## Entries supplied
::::::

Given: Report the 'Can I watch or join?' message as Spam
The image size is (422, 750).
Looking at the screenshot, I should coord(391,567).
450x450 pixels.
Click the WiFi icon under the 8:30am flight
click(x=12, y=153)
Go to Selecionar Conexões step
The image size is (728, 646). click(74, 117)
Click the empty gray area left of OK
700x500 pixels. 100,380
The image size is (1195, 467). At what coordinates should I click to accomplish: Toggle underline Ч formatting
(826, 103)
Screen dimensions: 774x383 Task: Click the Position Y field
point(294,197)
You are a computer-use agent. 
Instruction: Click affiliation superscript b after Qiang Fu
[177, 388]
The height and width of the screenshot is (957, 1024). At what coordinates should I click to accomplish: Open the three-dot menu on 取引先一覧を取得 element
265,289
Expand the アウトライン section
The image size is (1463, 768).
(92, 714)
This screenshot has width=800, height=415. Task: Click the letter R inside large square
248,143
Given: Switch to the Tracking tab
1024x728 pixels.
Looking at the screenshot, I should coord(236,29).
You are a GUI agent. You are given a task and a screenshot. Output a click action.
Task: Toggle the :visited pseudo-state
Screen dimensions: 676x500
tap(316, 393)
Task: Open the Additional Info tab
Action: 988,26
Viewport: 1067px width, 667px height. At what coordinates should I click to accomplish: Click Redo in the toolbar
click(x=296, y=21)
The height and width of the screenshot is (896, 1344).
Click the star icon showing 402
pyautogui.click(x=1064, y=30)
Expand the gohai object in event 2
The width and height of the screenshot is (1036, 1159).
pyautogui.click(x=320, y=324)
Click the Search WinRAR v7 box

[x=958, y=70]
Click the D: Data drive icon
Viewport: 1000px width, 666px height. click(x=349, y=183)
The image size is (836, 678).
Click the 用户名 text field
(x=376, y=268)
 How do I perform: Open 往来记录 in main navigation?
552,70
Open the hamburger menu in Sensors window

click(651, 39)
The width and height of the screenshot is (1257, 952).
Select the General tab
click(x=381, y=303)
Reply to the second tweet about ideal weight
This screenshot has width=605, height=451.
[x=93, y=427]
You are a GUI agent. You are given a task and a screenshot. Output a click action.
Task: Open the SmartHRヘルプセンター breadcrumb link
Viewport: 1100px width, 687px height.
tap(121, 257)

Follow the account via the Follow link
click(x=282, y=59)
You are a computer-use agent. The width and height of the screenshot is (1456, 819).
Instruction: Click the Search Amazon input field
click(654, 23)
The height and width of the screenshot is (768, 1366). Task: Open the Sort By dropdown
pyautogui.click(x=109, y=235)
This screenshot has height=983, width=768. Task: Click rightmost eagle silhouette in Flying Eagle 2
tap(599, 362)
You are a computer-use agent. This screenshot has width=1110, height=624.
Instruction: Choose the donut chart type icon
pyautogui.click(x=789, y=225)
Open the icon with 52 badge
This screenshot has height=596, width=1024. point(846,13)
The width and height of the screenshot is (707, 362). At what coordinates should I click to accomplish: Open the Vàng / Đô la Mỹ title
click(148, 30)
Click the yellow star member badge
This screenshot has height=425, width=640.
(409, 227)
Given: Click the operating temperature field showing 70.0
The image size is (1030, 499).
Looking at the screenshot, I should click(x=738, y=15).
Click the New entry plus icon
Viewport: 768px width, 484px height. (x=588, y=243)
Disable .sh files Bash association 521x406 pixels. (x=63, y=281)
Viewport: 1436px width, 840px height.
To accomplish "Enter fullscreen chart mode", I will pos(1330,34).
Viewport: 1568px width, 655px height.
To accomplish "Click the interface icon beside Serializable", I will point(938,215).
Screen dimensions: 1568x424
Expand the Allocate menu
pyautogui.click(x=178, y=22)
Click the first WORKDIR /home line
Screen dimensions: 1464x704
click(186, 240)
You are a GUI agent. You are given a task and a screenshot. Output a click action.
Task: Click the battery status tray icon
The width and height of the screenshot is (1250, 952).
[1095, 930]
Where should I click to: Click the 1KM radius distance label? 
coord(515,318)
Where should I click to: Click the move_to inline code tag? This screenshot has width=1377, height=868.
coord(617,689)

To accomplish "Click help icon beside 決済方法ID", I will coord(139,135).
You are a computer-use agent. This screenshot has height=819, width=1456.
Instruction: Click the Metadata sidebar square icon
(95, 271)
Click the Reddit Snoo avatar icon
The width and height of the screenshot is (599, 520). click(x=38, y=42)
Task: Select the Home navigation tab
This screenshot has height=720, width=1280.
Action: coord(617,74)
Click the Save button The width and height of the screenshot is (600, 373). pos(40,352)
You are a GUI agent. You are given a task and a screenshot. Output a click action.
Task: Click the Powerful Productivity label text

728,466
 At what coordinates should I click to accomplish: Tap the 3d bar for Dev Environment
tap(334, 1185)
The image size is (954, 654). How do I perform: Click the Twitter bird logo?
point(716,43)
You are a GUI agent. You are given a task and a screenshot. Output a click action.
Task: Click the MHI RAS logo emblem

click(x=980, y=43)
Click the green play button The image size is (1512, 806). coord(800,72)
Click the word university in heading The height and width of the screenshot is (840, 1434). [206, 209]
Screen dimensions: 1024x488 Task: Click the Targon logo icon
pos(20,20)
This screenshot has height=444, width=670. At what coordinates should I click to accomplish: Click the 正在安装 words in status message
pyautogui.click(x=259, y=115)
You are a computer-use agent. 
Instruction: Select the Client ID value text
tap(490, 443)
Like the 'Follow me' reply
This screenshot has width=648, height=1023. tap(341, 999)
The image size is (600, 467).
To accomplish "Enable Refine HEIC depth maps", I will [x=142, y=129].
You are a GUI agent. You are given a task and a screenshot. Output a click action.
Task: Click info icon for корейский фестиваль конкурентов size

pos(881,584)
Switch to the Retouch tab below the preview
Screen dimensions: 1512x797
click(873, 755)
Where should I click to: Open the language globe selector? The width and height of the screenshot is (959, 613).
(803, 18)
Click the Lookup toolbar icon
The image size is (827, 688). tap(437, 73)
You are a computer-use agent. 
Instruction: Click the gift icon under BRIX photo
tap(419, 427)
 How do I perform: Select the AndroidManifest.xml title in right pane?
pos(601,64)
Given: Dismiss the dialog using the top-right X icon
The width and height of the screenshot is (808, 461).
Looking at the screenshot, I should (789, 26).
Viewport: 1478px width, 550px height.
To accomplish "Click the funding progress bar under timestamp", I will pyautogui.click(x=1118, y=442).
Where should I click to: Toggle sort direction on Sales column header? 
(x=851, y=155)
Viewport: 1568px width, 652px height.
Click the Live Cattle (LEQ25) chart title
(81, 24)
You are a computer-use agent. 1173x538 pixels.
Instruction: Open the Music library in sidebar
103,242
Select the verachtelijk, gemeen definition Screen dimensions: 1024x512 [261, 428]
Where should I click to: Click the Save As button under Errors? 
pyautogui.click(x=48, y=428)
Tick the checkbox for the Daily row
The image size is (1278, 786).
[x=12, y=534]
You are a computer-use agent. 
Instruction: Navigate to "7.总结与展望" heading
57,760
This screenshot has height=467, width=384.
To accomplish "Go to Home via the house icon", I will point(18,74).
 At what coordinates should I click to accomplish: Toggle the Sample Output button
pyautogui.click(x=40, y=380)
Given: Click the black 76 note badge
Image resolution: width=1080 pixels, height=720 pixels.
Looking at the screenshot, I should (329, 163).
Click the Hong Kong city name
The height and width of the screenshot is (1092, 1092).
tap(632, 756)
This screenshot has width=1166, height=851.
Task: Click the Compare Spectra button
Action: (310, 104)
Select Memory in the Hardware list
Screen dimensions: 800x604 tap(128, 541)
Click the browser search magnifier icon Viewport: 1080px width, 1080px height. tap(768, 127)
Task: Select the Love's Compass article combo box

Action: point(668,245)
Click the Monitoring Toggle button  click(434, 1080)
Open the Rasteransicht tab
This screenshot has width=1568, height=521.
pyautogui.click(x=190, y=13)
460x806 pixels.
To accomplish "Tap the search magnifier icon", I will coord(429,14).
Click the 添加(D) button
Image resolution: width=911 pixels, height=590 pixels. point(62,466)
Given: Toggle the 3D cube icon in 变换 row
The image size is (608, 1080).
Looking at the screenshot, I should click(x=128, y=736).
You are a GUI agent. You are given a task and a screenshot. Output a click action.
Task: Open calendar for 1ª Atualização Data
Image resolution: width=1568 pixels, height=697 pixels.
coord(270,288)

::::::

## Instructions for the task
Wherever the string "magnifier" appears in the entries, copy that line.

## Exercise answer
Click the browser search magnifier icon Viewport: 1080px width, 1080px height. tap(768, 127)
To accomplish "Tap the search magnifier icon", I will coord(429,14).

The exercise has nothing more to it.